SiGe p-i-n photodetectors have been fabricated on 300 mm (12”) diameter silicon (Si) wafers utilizing high throughput,
large-area complementary metal-oxide semiconductor (CMOS) technologies. These Ge photodetectors are designed to
operate in room temperature environments without cooling, and thus have potential size and cost advantages over
conventional cooled infrared detectors. The two-step fabrication process for the p-i-n photodetector devices, designed to
minimize the formation of defects and threading dislocations, involves low temperature epitaxial growth of a thin p+
(boron) Ge seed/buffer layer, followed by higher temperature deposition of a thicker Ge intrinsic layer. Scanning electron
microscopy (SEM) and transmission electron microscopy (TEM) demonstrated uniform layer compositions with well defined
layer interfaces and reduced dislocation density. Time-of-flight secondary ion mass spectroscopy (TOF-SIMS)

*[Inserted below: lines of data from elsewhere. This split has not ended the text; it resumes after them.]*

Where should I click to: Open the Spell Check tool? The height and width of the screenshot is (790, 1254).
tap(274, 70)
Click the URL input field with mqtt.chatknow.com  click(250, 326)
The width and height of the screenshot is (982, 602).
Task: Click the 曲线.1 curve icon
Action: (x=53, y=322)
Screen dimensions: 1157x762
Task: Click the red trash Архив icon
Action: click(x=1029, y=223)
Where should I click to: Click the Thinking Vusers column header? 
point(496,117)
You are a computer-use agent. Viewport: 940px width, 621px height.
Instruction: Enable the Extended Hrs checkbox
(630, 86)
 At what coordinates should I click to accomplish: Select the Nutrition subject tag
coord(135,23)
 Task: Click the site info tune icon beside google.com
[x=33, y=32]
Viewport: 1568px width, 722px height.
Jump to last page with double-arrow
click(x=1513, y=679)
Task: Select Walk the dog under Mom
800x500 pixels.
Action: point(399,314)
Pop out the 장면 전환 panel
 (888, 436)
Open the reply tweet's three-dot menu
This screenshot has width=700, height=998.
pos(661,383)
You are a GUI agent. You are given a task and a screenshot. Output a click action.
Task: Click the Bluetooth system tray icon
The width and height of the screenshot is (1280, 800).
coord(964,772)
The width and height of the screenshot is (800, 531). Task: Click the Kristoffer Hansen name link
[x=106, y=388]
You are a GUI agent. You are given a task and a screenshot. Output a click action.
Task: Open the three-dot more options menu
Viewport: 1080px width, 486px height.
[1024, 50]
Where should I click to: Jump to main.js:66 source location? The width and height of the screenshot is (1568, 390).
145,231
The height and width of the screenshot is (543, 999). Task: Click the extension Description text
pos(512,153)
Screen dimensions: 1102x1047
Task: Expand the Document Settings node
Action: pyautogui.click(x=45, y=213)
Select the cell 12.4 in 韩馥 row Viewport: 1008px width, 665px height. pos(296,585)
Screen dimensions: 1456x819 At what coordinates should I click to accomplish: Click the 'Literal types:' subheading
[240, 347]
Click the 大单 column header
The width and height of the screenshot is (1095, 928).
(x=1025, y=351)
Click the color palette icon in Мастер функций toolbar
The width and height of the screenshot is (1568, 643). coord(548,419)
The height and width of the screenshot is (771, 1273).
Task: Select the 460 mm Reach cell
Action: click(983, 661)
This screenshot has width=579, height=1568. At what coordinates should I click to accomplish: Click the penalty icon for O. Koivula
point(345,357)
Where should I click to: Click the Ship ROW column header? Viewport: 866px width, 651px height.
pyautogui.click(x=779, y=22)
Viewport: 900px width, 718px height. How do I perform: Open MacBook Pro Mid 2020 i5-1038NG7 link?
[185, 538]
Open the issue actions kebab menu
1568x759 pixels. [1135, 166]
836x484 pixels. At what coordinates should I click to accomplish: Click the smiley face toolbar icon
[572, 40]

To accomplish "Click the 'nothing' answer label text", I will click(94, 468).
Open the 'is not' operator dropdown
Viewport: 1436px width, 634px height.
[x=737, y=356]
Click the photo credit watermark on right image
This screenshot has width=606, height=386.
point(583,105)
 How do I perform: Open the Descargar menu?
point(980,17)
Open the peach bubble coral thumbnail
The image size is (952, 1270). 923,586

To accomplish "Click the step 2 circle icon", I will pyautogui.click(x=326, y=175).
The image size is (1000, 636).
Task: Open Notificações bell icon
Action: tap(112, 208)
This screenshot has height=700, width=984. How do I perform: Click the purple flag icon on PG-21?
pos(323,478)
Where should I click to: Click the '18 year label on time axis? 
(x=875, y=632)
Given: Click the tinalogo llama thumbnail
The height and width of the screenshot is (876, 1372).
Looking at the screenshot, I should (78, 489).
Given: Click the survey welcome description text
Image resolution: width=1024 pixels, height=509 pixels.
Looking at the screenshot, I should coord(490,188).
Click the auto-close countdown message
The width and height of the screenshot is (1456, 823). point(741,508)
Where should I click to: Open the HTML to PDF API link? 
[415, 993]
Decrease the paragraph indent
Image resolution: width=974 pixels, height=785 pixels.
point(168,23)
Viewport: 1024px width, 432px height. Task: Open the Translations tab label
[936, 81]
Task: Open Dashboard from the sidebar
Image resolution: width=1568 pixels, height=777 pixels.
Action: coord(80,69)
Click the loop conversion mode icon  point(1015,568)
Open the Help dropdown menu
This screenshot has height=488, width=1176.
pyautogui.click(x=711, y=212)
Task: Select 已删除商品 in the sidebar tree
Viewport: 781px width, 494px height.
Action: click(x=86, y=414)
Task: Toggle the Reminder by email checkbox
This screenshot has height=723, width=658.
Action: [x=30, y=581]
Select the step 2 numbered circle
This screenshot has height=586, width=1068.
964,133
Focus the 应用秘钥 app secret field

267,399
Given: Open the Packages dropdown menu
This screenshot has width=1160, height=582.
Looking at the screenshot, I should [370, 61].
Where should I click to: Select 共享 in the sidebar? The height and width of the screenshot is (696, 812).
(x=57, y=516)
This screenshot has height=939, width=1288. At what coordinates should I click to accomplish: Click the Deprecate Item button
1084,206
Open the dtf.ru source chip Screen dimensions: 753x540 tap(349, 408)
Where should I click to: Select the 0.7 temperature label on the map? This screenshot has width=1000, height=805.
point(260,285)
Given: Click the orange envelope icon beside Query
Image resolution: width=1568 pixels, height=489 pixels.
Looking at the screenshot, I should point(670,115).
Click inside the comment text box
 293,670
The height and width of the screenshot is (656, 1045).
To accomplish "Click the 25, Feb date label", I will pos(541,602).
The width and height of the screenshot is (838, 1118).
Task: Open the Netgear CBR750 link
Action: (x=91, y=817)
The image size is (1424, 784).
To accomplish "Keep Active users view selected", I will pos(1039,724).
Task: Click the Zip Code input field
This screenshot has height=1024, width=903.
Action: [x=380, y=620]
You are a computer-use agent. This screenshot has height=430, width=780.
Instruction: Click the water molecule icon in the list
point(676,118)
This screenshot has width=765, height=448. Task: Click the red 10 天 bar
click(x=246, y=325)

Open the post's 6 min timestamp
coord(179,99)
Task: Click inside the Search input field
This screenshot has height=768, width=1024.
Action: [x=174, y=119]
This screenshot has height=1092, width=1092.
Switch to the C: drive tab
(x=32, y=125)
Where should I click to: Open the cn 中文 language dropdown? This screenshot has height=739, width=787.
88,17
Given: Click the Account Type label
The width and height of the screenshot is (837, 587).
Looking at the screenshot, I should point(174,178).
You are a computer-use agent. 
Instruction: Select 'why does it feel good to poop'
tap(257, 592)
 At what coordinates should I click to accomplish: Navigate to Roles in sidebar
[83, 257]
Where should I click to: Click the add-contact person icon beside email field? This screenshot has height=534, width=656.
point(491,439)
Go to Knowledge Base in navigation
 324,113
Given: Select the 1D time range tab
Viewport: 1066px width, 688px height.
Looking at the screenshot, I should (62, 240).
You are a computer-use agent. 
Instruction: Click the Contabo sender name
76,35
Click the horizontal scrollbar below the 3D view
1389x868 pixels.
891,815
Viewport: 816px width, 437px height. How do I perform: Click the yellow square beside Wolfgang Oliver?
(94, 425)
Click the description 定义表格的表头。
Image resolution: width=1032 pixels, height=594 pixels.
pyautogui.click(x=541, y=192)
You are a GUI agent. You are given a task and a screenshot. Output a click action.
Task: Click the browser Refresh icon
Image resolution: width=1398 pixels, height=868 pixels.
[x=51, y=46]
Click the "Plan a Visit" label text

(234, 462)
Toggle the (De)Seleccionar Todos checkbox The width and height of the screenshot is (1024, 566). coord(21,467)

was likewise employed to analyze the doping levels of the p+ and n+ layers. Current-voltage (I-V) measurements
demonstrated that these SiGe photodetectors, when exposed to incident visible-NIR radiation, exhibited dark currents
down below 1 μA and significant enhancement in photocurrent at -1 V. The zero-bias photocurrent was also relatively
high, showing a minimal drop compared to that at -1 V bias.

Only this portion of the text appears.